Nos devenirs spinoziens fraternels et anarchistes

mercredi 30 juillet 2014, par frank

Ansay Pierre Nos devenirs spinoziens fraternels et anarchistes, Mons, éditions Couleurs livres, 2013, 212 p. 19 euros

Baruch Spinoza, tout autant que Gilles Deleuze et Gaston Lagaffe, avec une foultitude de penseurs d’aujourd’hui et le repêchage du passé du socialiste Pierre Leroux, et une non moins grande multitude d’exemples sur la surconsommation, sont les boussoles de l’auteur, canadien belgisé et francisé.

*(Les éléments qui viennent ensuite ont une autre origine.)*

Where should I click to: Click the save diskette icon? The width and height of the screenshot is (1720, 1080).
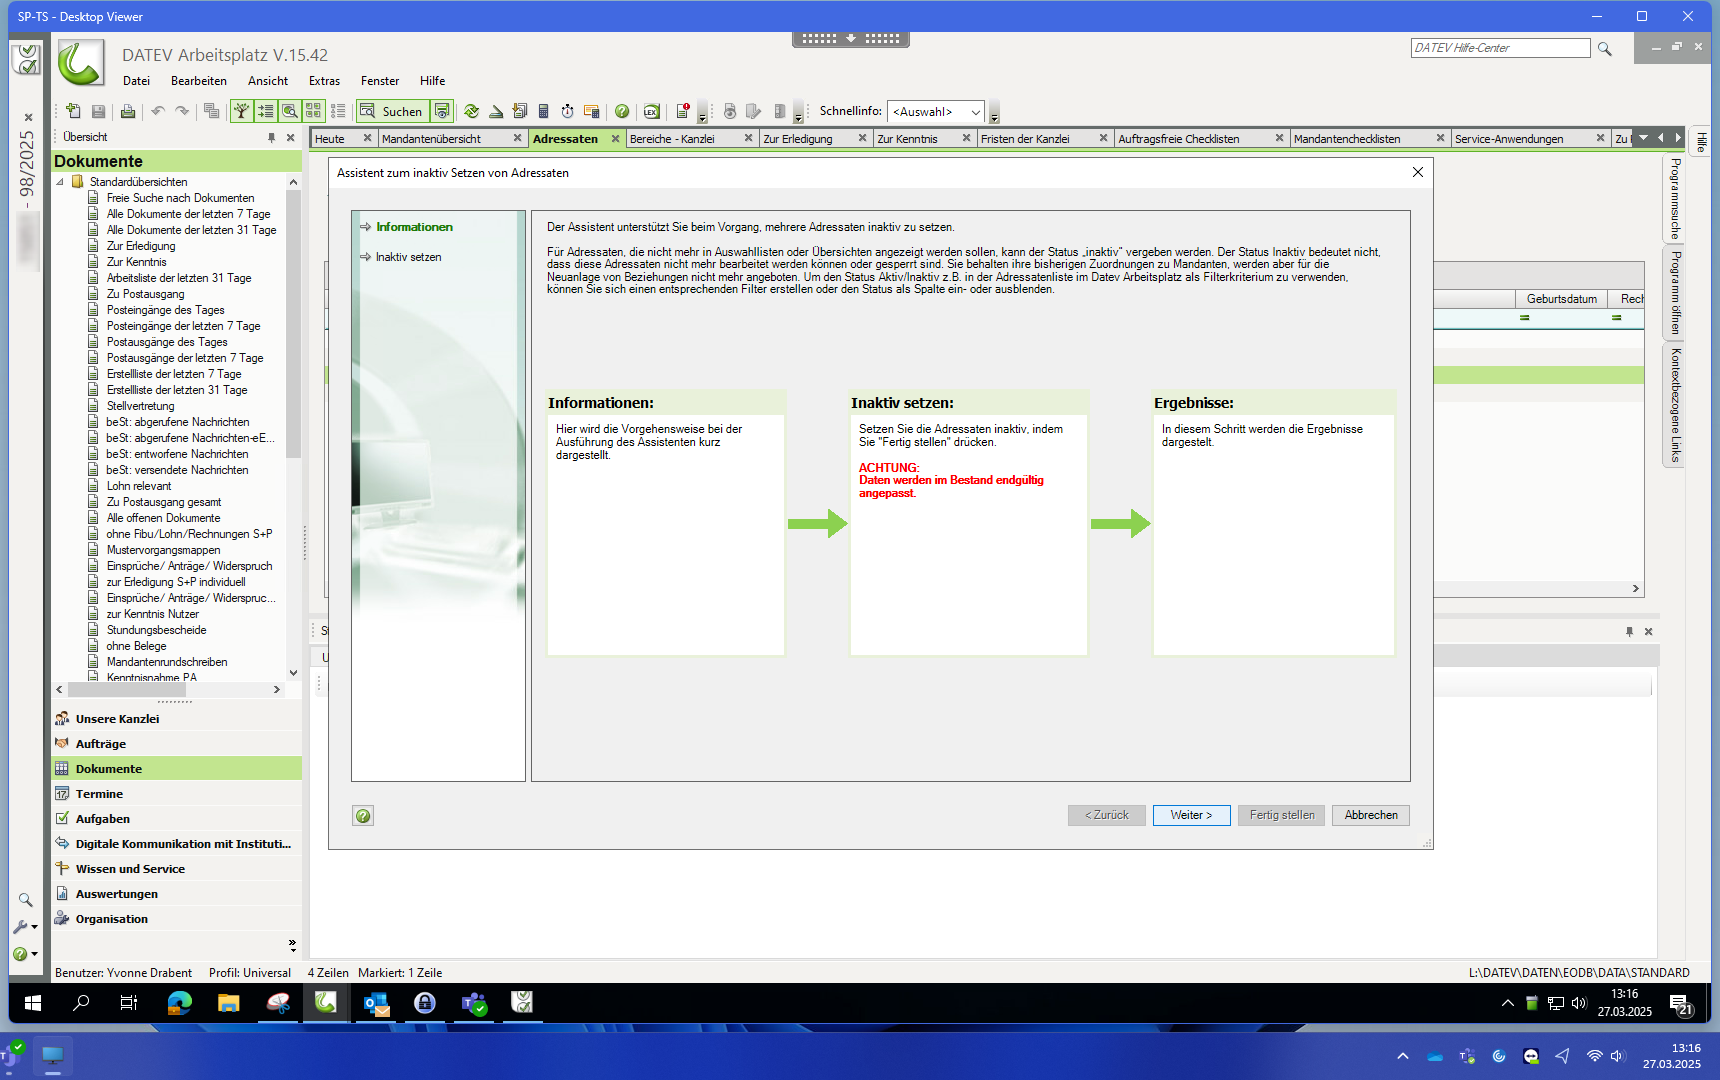point(98,111)
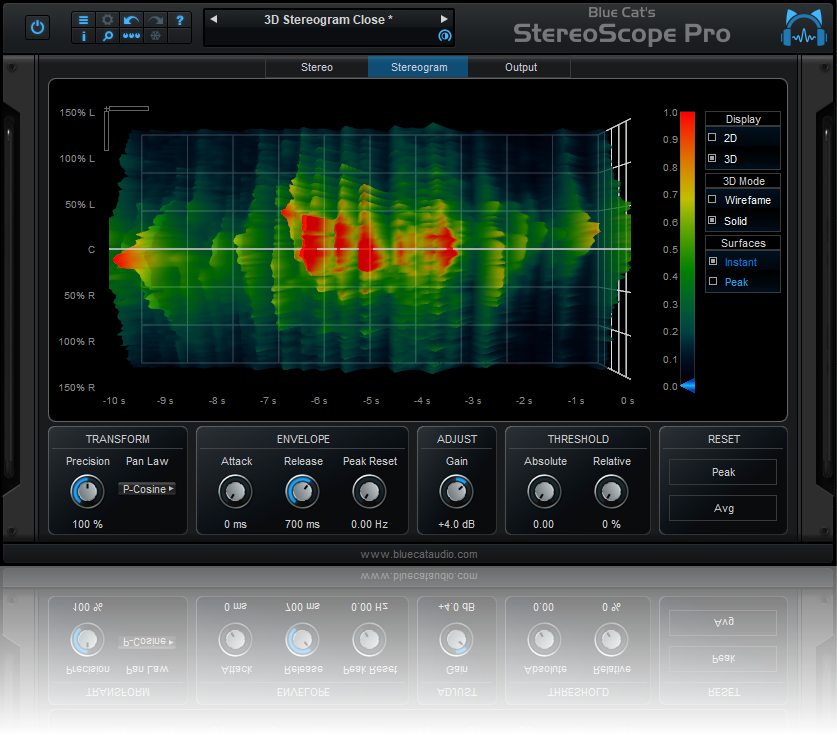
Task: Click the undo arrow icon
Action: [x=131, y=20]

Les qualités viennent d’un fourmillement de dénonciations caustiques et d’un balayage impressionnant de sujets. Le trop plein de thèmes fait que la conclusion –comme le livre- est claire et enchevêtrée de digressions (qui n’en sont pas vraiment). « La fraternité […] la compréhension élargie du monde […] l’action inconditionnellement démocratique » ne peuvent que satisfaire le lecteur.

Je me demande si l’action des esclaves révoltés orientée par un collectif fortement inspiré par le Macédonien Spartacus n’a pas déjà appliquée ces notions. Et que dire des membres de la I Internationale durant la Commune de Paris. Du reste, je ne comprends pas pourquoi les expériences du passé sont presque complètement absentes, mis à part Spiny ou Spinoza.

Visiblement l’auteur vise un lectorat du premier monde empêtré dans la consommation. Pourtant, elle vient en grande partie de l’exploitation du tiers monde où tous les jours on meurt de faim de la violence des armes (de la répression ou de guerres télécommandées depuis le premier monde) . Et les multinationales canadiennes sont aux premières loges.

Il demeure que le livre permet de réfléchir d’un point de vue libertaire. Je ne vois pas le rapport avec Baruch Spinoza, sauf si tient compte qu’il a été rejeté par les rabbins (tout aussi inquisitoriaux que leurs collègues curés en Espagne, à la même époque) et qu’il a vécu d’un métier manuel avec une épouse pas du tout intellectuel. Des traits plus anarchistes que son œuvre, du moins pour moi.

Je constate que l’auteur me semble hésiter entre une prise de conscience individuelle et une autre, issue du groupe sociale. L’inévitable Foucault, admirateur de l’ayatollah Khomeiny sur la fin de sa vie (un gros accroc du dénonciateur du pouvoir), Deleuze, dans sa sphère pensante, sont insuffisants –pour moi- pour analyser à fond le pouvoir. Les deux ou trois citations de Bakounine, l’absence d’Albert Camus (sauf pour citer le livre souvent pitoyable d’Onfray, en note p. 69) font que le pouvoir et le rejet de l’exploitation sont mal mis en évidence. La révocation permanente pourrait également servir comme critère de remise en place de l’individu trop affairé sur son nombril.

J’ai trop souvent l’impression que le maître et l’esclave, le patron et les salariés, sont comme des vieux couples qui dans le fond ne cherchent pas à se séparer. Pourtant, de tout temps (me semble-t’il) c’est l’épouse qui laisse tomber le mari alcoolique ou s’en trouve un autre meilleur pour ses enfants.

Le style, souvent humoristique, mélange systématiquement le ton familier argotique et les citations parfois pompeuses. C’est un atout à notre époque où le bling bling est rarement en stand by, par manque de software, sans doute.